Devi stare attento a non firmare nulla e a non accettare nuovi incarichi.
Come vice-direttore, potresti ancora salvarti, ma se diventassi direttore e socio, allora cadresti in trappola.
Sii saggio! Concentrati sul tuo matrimonio, tu che hai avuto la fortuna di poterti fidanzare con una donna che ami.
Io conosco mio marito: vuole far scoppiare uno scandalo finanziario per mandare a monte le tue nozze, per questo ti ha nominato nominato dirigente della fabbrica, solo per accusarti di chissà quali colpe, magari frodi fiscali commesse da quel viscido verme del suo amministratore Michele Braghiri>>
aveva scrollato le spalle:
<<Non ho paura di lui! E' solo un villano rifatto!>>
Diana scosse la testa, sospirando:
<<E' proprio per questo tuo atteggiamento strafottente che sei in grave pericolo!
Sei troppo sicuro di te, del tuo titolo, della tua successione... ma lo vuoi capire che Ettore non avrà pace fintanto che l'erede del titolo di Conte di Casemurate non verrà estromesso dalla successione per indegnità morale. Potresti persino finire in galera. Il giudice De Gubernatis e l'ispettore Tartaglia, i cari cognati di Ettore, non aspettano altro che un tuo passo falso. Per questo devi cominciare ad agire seriamente e con prudenza.

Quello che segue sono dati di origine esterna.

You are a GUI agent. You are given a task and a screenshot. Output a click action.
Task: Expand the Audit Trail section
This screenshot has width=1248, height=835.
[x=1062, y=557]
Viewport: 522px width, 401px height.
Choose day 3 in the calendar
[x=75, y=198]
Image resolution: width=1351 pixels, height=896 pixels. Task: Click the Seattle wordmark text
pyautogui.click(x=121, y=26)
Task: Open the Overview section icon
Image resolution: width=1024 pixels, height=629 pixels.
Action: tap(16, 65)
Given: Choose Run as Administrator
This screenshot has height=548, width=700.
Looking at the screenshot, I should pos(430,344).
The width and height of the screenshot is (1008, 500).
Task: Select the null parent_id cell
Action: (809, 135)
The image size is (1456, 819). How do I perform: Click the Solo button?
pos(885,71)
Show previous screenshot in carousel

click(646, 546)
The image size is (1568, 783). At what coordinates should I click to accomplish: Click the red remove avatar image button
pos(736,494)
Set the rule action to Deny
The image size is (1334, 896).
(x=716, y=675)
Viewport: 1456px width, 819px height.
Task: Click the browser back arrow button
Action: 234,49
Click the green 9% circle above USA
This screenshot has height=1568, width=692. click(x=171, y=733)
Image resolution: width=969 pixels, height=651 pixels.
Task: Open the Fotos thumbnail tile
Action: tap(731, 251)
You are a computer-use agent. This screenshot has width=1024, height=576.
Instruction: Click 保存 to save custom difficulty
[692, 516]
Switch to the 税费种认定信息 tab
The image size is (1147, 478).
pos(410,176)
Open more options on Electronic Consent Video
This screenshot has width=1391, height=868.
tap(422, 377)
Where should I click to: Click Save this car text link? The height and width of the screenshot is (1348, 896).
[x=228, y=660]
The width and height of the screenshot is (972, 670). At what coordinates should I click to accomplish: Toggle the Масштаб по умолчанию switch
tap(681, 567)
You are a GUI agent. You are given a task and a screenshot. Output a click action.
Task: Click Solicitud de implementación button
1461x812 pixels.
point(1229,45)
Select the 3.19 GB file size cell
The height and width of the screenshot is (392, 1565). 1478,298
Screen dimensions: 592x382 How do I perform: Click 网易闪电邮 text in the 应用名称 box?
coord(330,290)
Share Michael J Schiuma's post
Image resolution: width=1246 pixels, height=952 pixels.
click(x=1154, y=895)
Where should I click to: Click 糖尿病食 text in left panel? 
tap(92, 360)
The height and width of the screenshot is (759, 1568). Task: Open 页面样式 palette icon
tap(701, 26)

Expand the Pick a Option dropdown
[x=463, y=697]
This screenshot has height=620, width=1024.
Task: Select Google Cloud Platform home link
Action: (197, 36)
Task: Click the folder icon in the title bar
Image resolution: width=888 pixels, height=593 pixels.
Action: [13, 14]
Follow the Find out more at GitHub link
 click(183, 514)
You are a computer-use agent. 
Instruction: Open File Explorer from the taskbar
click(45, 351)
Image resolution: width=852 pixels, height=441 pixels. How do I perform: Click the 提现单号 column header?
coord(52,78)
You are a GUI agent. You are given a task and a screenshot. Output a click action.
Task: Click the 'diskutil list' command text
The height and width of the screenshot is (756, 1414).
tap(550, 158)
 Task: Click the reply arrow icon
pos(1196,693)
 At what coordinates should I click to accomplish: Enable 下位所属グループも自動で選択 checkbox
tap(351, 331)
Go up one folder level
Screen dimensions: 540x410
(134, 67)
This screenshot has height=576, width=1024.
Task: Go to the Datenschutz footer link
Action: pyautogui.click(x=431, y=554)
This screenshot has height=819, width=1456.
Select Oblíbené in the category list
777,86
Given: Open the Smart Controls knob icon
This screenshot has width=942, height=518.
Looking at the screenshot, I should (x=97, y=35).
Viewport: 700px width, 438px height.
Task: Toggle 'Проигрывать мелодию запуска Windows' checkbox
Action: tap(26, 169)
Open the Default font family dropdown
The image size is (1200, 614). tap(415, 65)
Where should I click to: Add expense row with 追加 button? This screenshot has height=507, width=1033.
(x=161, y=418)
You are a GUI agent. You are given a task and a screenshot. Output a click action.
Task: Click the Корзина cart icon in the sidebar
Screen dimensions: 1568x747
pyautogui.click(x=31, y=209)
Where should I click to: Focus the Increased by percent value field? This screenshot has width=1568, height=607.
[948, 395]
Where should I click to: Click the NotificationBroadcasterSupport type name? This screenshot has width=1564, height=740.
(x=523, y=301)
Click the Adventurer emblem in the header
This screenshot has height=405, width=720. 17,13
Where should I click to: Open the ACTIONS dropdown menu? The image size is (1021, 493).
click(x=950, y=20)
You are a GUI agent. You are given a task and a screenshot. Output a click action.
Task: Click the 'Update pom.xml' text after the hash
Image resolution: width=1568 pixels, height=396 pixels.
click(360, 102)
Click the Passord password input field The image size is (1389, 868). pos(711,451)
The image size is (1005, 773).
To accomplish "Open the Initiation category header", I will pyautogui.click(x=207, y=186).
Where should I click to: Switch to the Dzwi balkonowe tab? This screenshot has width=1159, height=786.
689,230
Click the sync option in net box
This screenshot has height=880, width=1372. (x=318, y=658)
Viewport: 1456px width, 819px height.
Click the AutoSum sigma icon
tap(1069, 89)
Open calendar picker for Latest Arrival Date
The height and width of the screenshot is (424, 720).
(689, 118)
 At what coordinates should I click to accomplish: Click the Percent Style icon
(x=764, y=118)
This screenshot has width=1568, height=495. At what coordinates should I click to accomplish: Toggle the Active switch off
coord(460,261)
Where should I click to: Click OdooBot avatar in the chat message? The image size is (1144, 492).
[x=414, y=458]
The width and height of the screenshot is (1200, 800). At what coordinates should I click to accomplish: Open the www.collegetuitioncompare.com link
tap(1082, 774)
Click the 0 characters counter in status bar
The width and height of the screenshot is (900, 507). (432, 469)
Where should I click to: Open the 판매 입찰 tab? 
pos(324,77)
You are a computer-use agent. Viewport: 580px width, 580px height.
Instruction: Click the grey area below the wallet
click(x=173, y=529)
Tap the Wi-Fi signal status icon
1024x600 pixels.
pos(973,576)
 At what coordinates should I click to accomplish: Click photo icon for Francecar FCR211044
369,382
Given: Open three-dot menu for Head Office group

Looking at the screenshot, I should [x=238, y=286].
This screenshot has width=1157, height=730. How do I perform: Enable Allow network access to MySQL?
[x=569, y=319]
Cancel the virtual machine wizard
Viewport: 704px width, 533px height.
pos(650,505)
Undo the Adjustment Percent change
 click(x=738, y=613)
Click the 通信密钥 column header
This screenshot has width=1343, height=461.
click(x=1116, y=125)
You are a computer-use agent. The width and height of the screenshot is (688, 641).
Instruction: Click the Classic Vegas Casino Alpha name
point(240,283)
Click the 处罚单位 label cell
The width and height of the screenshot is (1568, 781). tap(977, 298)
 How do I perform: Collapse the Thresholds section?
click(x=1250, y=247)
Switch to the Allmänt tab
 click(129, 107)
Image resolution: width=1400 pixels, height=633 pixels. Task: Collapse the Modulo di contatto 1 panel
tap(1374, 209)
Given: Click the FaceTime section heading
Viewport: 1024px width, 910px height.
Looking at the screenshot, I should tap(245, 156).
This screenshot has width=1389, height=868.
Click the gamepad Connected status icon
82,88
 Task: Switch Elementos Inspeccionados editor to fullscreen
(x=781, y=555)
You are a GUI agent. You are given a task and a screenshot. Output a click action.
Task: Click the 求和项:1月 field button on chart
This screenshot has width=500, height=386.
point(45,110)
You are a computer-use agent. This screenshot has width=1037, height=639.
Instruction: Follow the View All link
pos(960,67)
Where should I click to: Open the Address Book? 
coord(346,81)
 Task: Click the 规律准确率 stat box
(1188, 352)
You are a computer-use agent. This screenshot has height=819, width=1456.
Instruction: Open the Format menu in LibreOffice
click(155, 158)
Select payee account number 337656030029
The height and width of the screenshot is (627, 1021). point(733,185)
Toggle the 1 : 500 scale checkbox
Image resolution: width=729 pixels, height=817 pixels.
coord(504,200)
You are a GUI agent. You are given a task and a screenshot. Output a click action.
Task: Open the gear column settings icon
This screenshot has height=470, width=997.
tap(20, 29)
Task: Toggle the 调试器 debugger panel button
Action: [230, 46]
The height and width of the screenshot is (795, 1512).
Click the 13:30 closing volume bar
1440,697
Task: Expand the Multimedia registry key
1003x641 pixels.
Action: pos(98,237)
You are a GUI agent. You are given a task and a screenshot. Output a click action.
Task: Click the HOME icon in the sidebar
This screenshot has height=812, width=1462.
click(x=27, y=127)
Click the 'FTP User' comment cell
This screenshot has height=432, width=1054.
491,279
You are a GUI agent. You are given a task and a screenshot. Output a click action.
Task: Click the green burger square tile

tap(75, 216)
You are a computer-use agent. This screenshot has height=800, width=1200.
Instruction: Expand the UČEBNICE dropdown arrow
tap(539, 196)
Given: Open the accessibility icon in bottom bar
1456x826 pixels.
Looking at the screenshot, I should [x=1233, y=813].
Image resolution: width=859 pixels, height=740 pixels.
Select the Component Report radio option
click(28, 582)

Non voglio perderti, tu sei l'ultima speranza per gli Orsini: io ho sacrificato tutto per te, nostro padre vive per te, nostra madre ti adora... se tu fallissi, sarebbe il colpo di grazia per tutti noi!>>
Lui si commosse e la abbracciò:
<<Tu sei sempre stata la mia preferita tra le sorelle. Hai fatto tanti sacrifici per la nostra famiglia. Hai rinunciato alla tua libertà per noi. Ma ti prometto che Ettore dovrà imparare a rispettarti, altrimenti se la dovrà vedere non solo con me, ma con tutti i miei amici. Non te lo dovrei dire, o forse tu l'hai già capito, ma il mio futuro cognato, Federico Traversari, ha un debole per te>>
<<Non ci credo, sono troppo... insomma, sai cosa voglio dire. Certo sarebbe stato un ottimo marito, se si fosse fatto avanti quando era il momento! Ora è tardi. Non ci sono elementi per chiedere alla Sacra Rota l'annullamento del mio matrimonio con Ettore, neppure se lo volessi, e non lo voglio, perché ho tre figlie. Ho rinunciato alla libertà in nome della famiglia, eppure non è bastato. Ho perduto Isabella e il suo fantasma mi tormenterà per tutta la vita. Per questo ti supplico, Arturo, sii prudente!>>
Lui sorrise:
<<Una nave che resta nel porto è al sicuro, ma non è per questo che sono fatte le navi. Io ho fatto la mia scelta e ora devo difenderla, costi quel che costi.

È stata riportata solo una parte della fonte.